Brief 1
Reproduce verbatim the passage on state debt collection exemptions from "A new report" up to and including "paying off debts.".
Brief 2
Write the next part of the passage on state debt collection exemptions, picking up after its final sentence.

Passage to read
———

A new report from the National Consumer Law Center surveyed laws around debt collection and what is and what is not “exempt” from debt collectors when they are pursuing debts. The report examines state laws that protect wages, assets in a bank account, and property from seizure by creditors.
The report, entitled “No Fresh Start: How States Let Debt Collectors Push Families into Poverty” explains that no single state (or District of Columbia, or Puerto Rico, or Virgin Islands) met the five basic standards of exemptions that NCLC suggests would allow debtors to continue working productively while also paying off debts.
The standards are:
- Preventing debt collectors from seizing so much of the debtor’s wages that the debtor is pushed below a living wage;
- Allowing the debtor to keep a used car of at least average value;
- Preserving the family’s home—at least a median-value home;
- Preventing seizure and sale of the debtor’s necessary household goods; and
- Preserving at least $1200 in a bank account so that the debtor has minimal funds to pay such essential costs as rent, utilities, and commuting expenses.
Robert Hobbs, the Deputy Director at NCLC, explained: “In 2012, the FTC received more than 125,000 consumer complaints about debt collection, representing almost 25% of all consumer complaints it received. Debt collection lawsuits are clogging up civil courts across the nation. This report serves as a wake-up call for states to update their exempt property laws and stop putting millions of families at risk. Doing so will allow local courts to redirect their focus from the insatiable appetite of a debt machine that churns out millions of undocumented debt collection lawsuits each year.”

———

Extracted entries
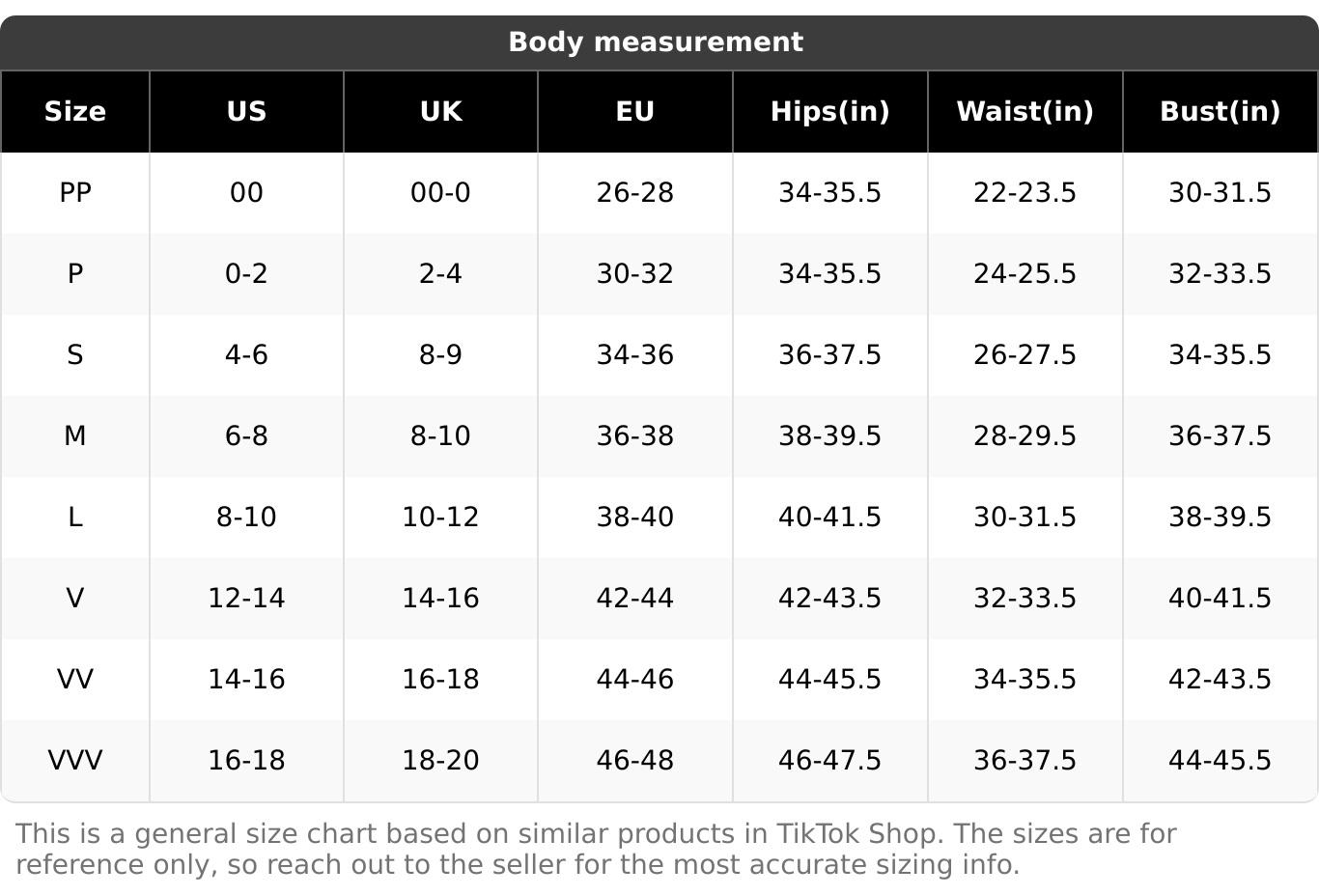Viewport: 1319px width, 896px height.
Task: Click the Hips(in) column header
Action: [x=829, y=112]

———

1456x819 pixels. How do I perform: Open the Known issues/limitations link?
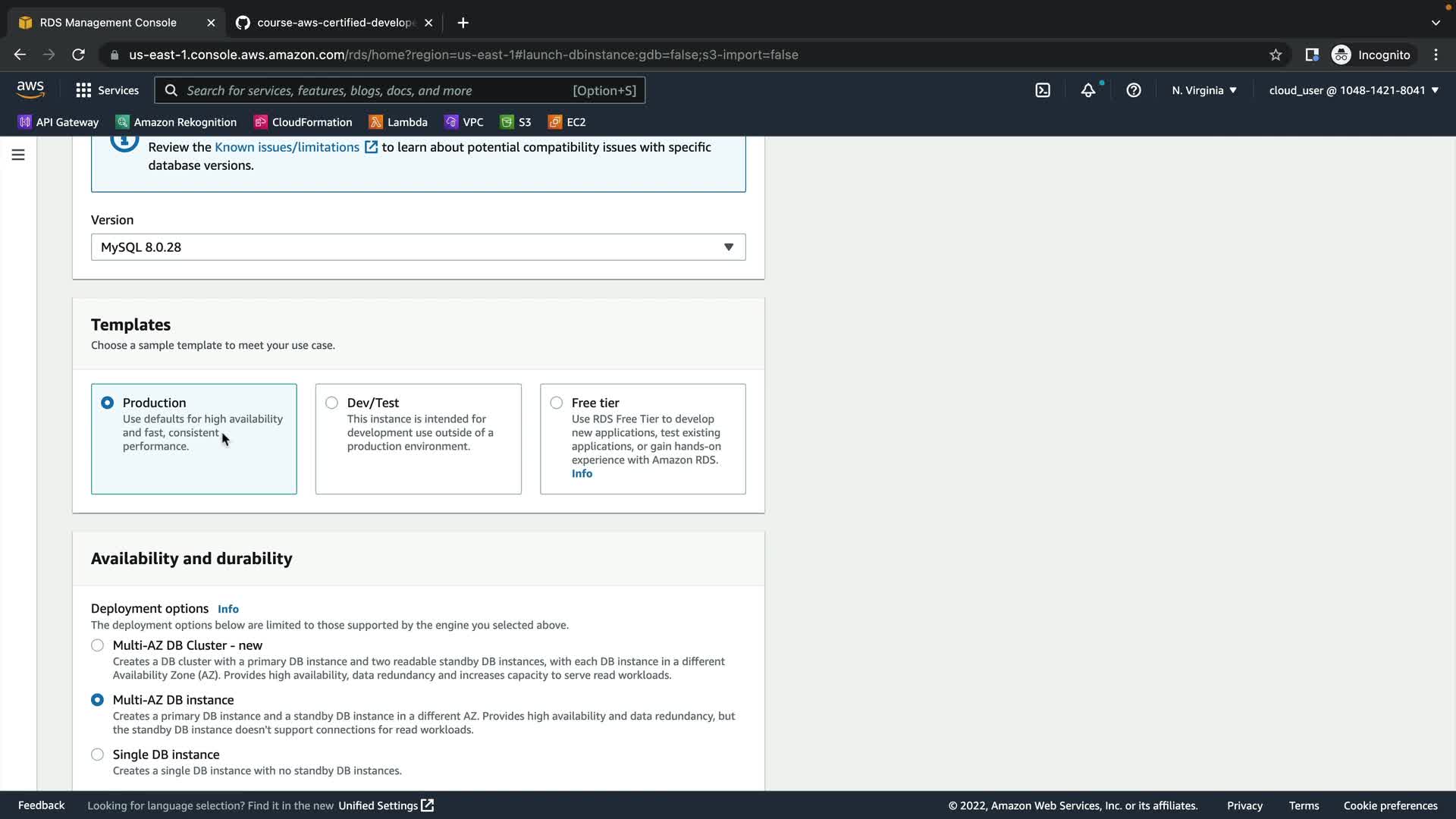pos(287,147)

———

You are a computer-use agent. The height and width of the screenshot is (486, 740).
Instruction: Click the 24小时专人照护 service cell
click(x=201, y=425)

———

Expected answer 1
A new report from the National Consumer Law Center surveyed laws around debt collection and what is and what is not “exempt” from debt collectors when they are pursuing debts. The report examines state laws that protect wages, assets in a bank account, and property from seizure by creditors.
The report, entitled “No Fresh Start: How States Let Debt Collectors Push Families into Poverty” explains that no single state (or District of Columbia, or Puerto Rico, or Virgin Islands) met the five basic standards of exemptions that NCLC suggests would allow debtors to continue working productively while also paying off debts.

Expected answer 2
California was rated poorly on some standards, and rated higher on others:
1) While NCLC’s Model Family Financial Protection Act Recommendation is that a state exempt 80 times federal or state minimum wage or 10% of disposable income (15% if weekly disposable income exceeds $1200), California received a “D” grade because it only preserves 40 times the state minimum wage for an individual, more if a debtor proves a higher amount is needed.
2) While NCLC’s Model Family Financial Protection Act Recommendation is to exempt up to a $15,000 car ($25,000 if adapted for disability), plus $10,000 wild card (see report for detailed explanation of wild card, briefly, the “wild card” allows consumers to apply an exemption to several items- for example, a car and a refrigerator, if the total is less than the wild card limit), California received a “D” grade because it only protects a car valued at up to $2,900.
3) While NCLC’s Model Family Financial Protection Act Recommendation is to exempt the value of a house up to the median house price, California received a “C” grade because it only protects a home value of up to $75,000 ($100,000 for people who are married, and $175,000 for certain elder, disabled, or low-income debtors).
4) California did receive an “A” for one category: NCLC’s Model Family Financial Protection Act Recommendation is that all household goods are exempt, but creditor can seek court order to seize any item worth over $3,000. California follows this recommendation, exempting “all necessary household goods.”
5) California received a “B” in the category of “Family Bank Accounts.” While NCLC’s Model Family Financial Protection Act Recommendation is to exempt $10,000 in a bank account, or $700 in a bank account plus car and household goods worth at least $9,000 or to explicitly exempt deposited wages, California received a “B” because it explicitly protects deposited wages.
NCLC makes specific recommendations to reform state exemption laws in the following ways:
- Preserve the debtor’s ability to work, by protecting a working car, work tools and equipment, and money for commuting and other daily work expenses.
- Protect the family’s housing, necessary household goods, and means of transportation.
- Protect a living wage for working debtors that will meet basic needs and maintain a safe, decent standard of living within the community.
- Protect a reasonable amount of money in bank accounts so that debtors can pay commuting costs as well as upcoming rent and utility bills.
- Protect retirees from destitution by restricting creditors’ ability to seize retirement funds.
- Be automatically updated for inflation.
- Close loopholes that enable some lenders to evade exemption laws. For example, states that allow payday lending enable these lenders to evade state laws that protect wages and exempt benefits from creditors. States that allow lenders to take household goods as collateral enable these lenders to avoid state household good exemptions.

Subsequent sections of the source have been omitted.